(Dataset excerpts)
[Start of Attachment]
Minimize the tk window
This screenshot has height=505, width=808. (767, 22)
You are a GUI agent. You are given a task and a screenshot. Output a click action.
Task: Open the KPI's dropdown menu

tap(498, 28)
[End of Attachment]
■ **What is being asked**
Print the line containing "You are a GUI" and every line after it to the end of the records above, exactly as written, and nothing else.

■ **Task result**
You are a GUI agent. You are given a task and a screenshot. Output a click action.
Task: Open the KPI's dropdown menu

tap(498, 28)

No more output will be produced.